THE TASK
Copy out the rows below word for word, starting at the row that contains "Open MOREYRA LISANDRO" and ending with the row that contains "Looking at the screenshot, I should click(x=543, y=68).", including both of those rows.

---------- ENTRIES SHOWN

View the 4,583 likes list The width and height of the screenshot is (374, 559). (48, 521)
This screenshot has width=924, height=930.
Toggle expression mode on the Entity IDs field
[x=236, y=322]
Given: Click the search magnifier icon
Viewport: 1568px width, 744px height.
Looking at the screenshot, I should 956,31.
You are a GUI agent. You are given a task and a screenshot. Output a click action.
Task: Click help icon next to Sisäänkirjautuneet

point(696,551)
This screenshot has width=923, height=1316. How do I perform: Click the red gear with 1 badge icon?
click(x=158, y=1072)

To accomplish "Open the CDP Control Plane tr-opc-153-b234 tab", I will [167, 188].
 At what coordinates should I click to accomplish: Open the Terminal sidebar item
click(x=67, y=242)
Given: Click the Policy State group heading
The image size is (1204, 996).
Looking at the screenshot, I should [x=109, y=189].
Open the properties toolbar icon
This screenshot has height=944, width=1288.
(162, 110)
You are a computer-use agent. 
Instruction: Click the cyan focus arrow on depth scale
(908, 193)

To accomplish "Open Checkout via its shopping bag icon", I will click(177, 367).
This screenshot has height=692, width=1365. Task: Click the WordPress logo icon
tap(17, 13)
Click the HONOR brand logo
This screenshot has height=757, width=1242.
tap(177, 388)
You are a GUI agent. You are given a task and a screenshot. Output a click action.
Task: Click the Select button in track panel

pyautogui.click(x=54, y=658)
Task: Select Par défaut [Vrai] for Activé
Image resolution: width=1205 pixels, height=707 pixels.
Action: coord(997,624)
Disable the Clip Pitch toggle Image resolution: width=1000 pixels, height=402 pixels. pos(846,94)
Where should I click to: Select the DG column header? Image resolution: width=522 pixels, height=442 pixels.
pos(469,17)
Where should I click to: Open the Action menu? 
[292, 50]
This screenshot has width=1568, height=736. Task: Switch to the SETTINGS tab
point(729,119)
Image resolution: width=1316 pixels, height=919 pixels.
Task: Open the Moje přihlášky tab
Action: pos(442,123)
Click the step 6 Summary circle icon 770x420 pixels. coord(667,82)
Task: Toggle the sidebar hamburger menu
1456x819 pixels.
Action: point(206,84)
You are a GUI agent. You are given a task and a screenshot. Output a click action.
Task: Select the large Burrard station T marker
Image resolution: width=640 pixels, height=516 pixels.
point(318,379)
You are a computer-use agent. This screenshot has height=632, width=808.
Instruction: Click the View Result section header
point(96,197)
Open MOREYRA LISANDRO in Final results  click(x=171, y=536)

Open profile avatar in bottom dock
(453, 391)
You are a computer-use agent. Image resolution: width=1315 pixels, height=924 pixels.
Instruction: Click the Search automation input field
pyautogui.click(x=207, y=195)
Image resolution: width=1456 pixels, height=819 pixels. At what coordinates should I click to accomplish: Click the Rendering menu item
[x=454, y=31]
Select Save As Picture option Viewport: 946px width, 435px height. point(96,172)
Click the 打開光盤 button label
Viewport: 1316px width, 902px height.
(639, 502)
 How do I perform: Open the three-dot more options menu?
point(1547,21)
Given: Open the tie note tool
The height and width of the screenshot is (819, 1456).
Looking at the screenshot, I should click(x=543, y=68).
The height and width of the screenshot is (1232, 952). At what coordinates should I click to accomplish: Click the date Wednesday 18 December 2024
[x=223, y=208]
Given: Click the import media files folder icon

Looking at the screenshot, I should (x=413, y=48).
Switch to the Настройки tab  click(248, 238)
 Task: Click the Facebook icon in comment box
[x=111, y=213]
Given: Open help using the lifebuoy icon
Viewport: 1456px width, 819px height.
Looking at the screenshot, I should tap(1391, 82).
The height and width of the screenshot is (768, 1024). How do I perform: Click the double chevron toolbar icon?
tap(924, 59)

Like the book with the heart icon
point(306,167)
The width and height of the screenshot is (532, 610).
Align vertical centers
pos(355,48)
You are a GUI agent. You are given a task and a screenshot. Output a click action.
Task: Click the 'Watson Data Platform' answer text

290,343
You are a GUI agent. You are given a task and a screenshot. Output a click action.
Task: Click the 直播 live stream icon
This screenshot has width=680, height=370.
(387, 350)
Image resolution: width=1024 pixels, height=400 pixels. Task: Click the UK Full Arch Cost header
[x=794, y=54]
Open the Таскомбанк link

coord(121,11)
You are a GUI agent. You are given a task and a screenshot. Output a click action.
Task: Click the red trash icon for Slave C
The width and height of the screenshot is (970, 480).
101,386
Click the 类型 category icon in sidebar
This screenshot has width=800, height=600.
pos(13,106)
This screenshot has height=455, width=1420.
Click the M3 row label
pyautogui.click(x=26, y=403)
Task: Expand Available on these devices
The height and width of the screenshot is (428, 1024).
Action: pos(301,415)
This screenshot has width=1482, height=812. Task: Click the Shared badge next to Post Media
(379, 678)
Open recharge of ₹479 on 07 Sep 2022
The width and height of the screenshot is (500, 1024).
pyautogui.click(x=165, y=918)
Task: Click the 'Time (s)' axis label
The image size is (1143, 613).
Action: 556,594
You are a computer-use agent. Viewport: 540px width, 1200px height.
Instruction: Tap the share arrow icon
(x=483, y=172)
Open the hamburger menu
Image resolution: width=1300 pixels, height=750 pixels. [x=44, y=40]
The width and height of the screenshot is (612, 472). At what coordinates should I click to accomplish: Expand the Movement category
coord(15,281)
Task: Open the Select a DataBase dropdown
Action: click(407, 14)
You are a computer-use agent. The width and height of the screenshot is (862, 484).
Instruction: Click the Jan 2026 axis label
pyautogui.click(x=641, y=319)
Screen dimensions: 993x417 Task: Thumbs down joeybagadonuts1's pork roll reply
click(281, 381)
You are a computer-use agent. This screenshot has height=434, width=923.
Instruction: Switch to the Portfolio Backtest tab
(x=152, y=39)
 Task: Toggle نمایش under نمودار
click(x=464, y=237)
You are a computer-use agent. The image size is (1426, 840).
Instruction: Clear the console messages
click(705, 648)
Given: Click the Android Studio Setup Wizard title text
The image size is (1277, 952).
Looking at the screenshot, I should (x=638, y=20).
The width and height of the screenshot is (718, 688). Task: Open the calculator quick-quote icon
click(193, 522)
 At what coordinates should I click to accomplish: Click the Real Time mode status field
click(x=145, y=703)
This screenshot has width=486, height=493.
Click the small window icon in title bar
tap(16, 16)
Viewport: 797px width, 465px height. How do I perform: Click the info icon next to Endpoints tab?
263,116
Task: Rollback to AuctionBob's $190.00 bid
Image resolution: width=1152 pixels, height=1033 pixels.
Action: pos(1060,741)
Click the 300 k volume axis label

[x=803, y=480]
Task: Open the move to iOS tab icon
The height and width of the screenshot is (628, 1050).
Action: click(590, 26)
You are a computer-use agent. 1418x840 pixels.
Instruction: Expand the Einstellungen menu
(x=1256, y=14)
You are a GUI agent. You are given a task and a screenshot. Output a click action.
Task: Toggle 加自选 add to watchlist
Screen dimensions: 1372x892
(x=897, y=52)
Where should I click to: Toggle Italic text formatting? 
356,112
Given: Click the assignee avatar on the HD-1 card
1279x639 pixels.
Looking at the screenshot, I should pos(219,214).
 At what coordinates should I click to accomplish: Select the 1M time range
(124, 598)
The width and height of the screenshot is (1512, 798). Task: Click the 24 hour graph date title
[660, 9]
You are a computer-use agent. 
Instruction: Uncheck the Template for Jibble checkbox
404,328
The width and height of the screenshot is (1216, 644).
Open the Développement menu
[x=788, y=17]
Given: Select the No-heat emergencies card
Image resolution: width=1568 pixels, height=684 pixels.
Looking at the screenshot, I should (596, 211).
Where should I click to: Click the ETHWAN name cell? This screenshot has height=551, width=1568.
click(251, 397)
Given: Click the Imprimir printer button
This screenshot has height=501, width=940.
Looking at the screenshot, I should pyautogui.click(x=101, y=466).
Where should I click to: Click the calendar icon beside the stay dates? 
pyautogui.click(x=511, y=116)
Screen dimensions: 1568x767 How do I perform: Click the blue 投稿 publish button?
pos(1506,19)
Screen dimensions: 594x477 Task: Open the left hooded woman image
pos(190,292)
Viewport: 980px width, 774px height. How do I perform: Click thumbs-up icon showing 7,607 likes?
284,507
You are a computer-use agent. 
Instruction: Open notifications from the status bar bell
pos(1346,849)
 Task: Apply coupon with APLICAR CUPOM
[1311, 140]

--------------------

EXERCISE RESULT
Open MOREYRA LISANDRO in Final results  click(x=171, y=536)

Open profile avatar in bottom dock
(453, 391)
You are a computer-use agent. Image resolution: width=1315 pixels, height=924 pixels.
Instruction: Click the Search automation input field
pyautogui.click(x=207, y=195)
Image resolution: width=1456 pixels, height=819 pixels. At what coordinates should I click to accomplish: Click the Rendering menu item
[x=454, y=31]
Select Save As Picture option Viewport: 946px width, 435px height. point(96,172)
Click the 打開光盤 button label
Viewport: 1316px width, 902px height.
(639, 502)
 How do I perform: Open the three-dot more options menu?
point(1547,21)
Given: Open the tie note tool
The height and width of the screenshot is (819, 1456).
Looking at the screenshot, I should click(x=543, y=68).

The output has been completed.